We in contrast a number of market setups. Beneath life like situations (Agentic: Lexical search), brokers confronted real-world challenges like constructing queries, navigating paginated lists, figuring out the precise companies to ship inquiries to, and negotiating transactions.

Regardless of these complexities, superior proprietary fashions and a few medium-sized open-source fashions like GPTOSS-20b outperformed easy baselines like randomly selecting or just selecting the most affordable possibility. Notably, GPT-5 achieved near-optimal efficiency, demonstrating its capability to successfully collect and make the most of decision-relevant info in life like market situations.

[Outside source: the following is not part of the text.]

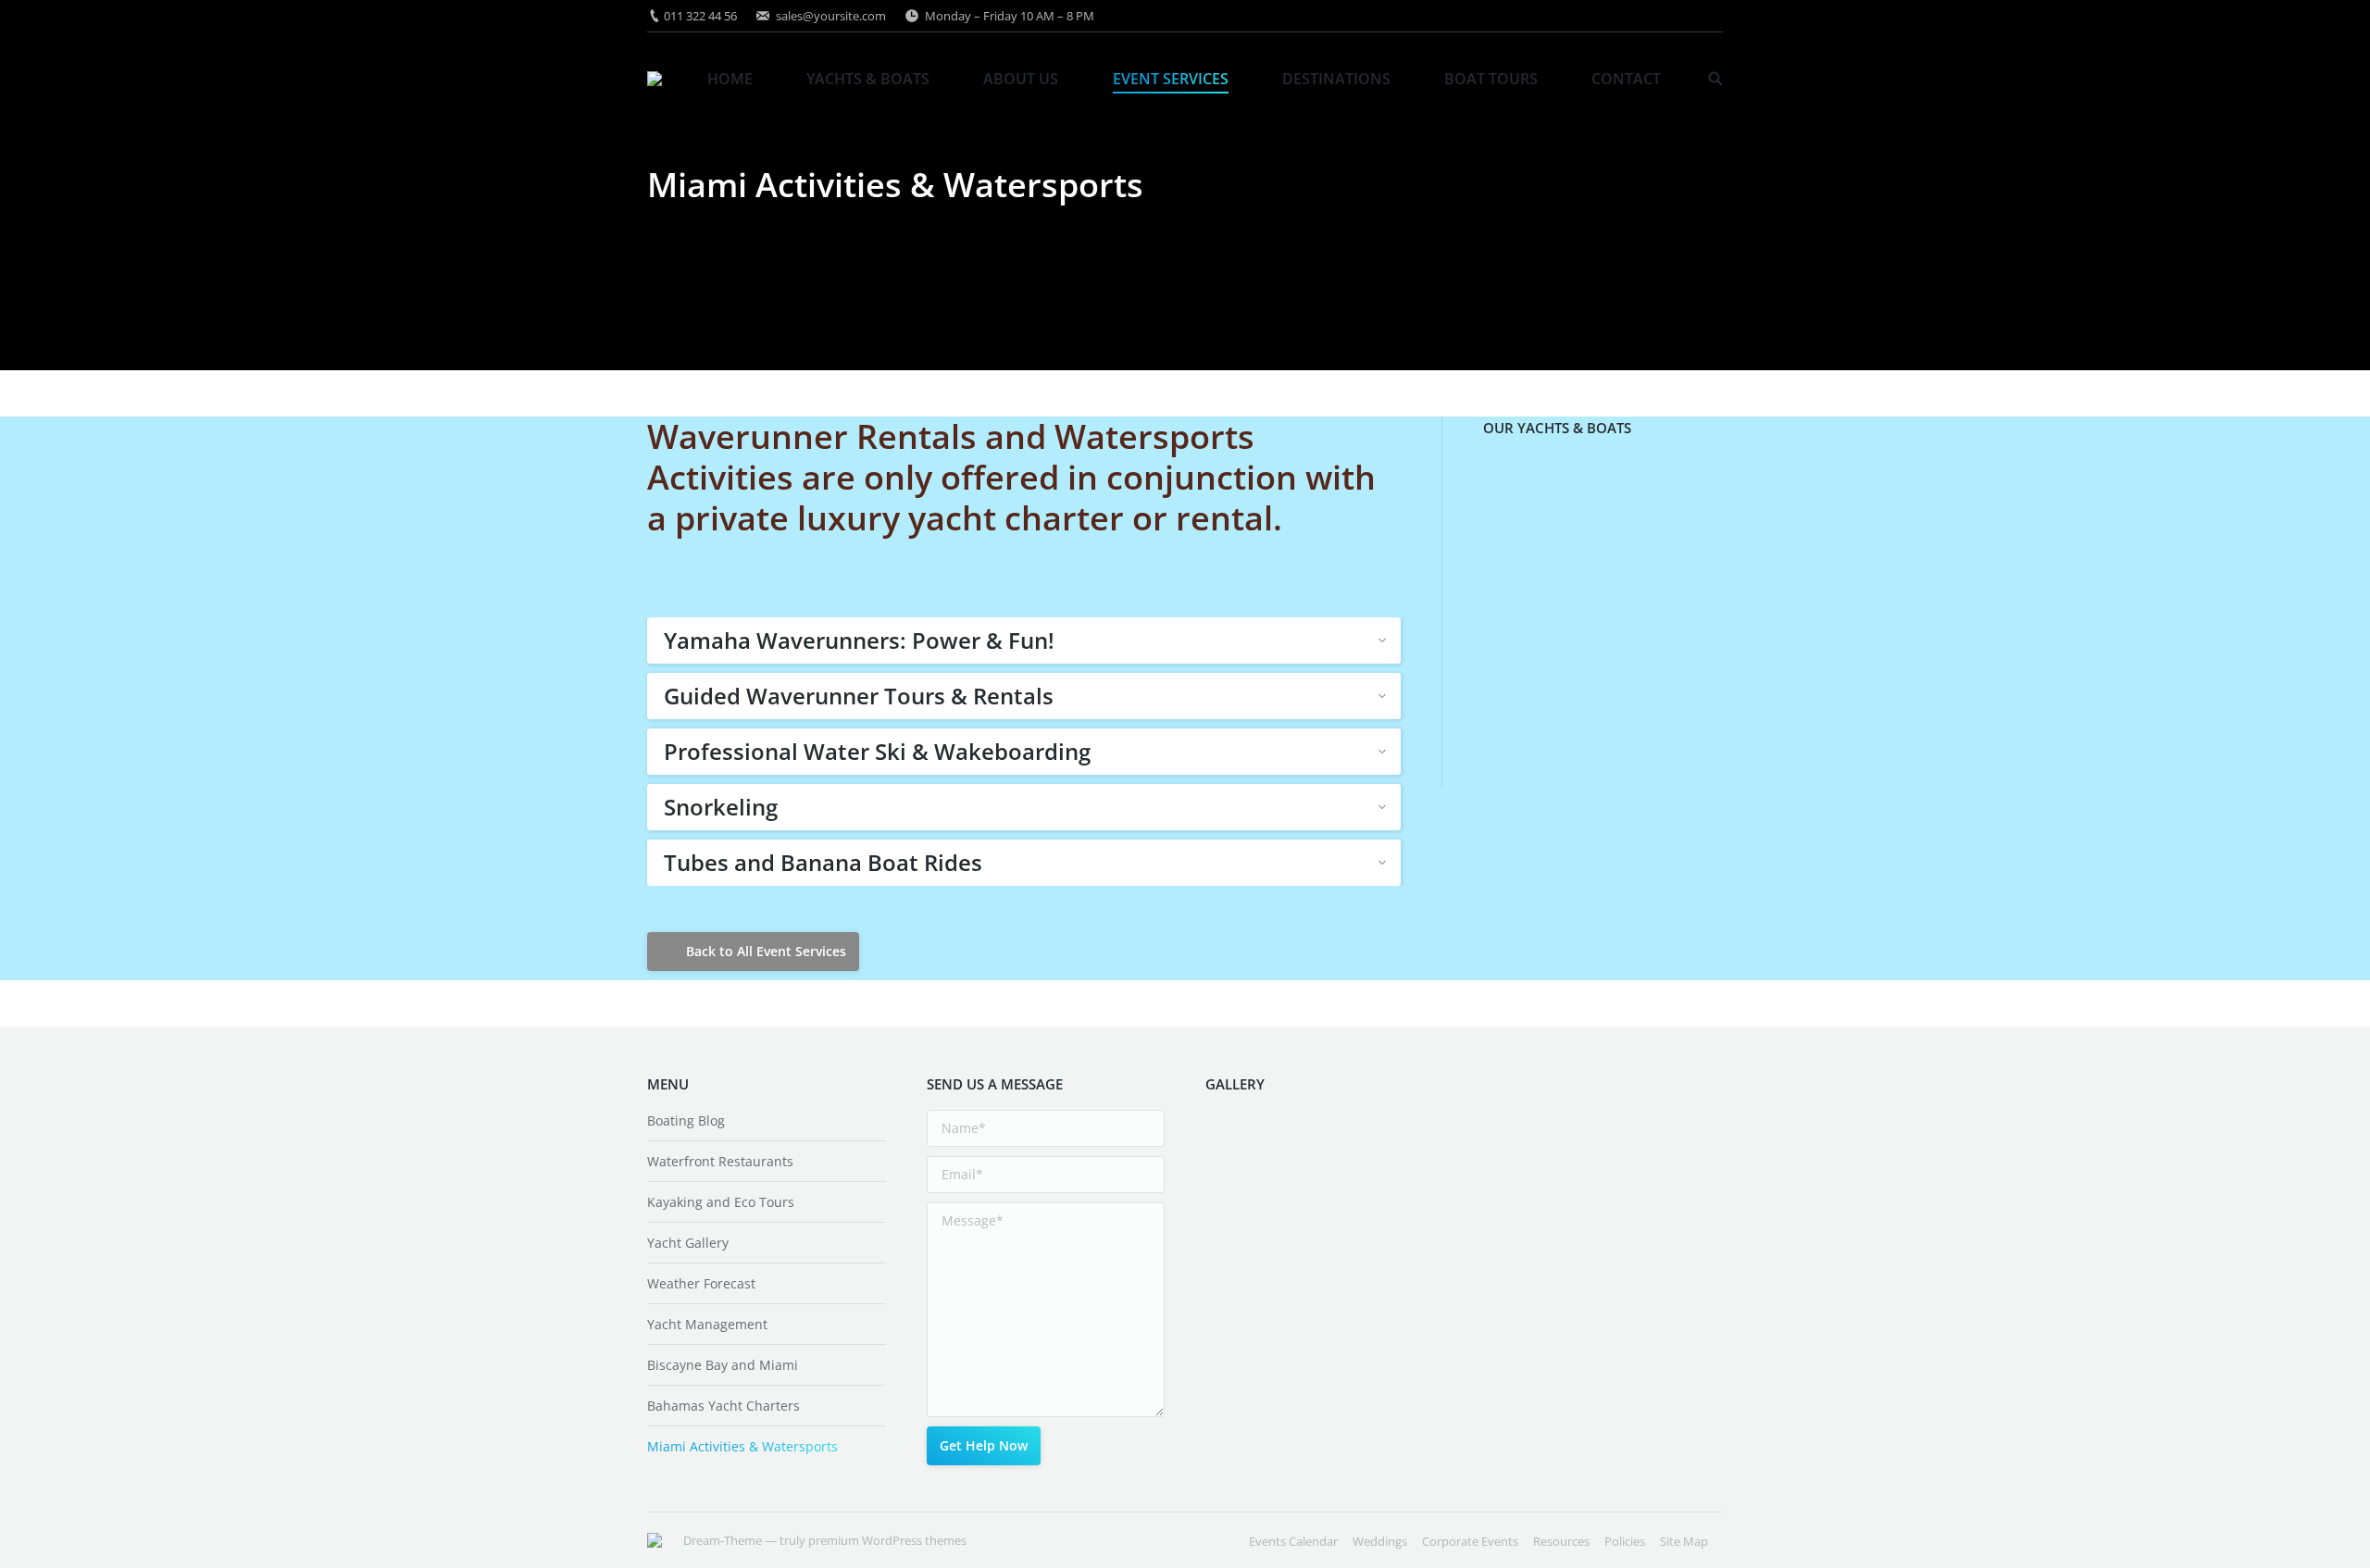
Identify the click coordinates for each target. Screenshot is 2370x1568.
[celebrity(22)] (1383, 1150)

Figure 3. Table comparing Baseline and Agentic conditions for marketplace decision-making. Columns include: Condition (e.g., Random w/ items only, Cheapest w/ items & prices, Random w/ items & amenities, Optimal, Perfect search, Lexical search) Query (N/A for most; “Agent decides” for Lexical search) Consideration Set (Businesses) (e.g., All w/ matching menus; Paginated lists of 10 based on menu items) Businesses Contacted (All in consideration set or Agent decides) Information Used (Menu items, prices, amenities, or depends on agent-to-agent conversation) Decision Criteria (Random choice, Lowest price, or Agent decides). — Determine 3. Desk evaluating experimental setups for welfare outcomes within the restaurant trade. Every row exhibits a special approach brokers or baselines make choices, from random picks to totally coordinated agentic methods. Cell colours point out how a lot info is obtainable: inexperienced, on the high left, represents full info, pink, on the high proper, represents restricted info, and yellow on the backside represents choices that depend upon agent communication.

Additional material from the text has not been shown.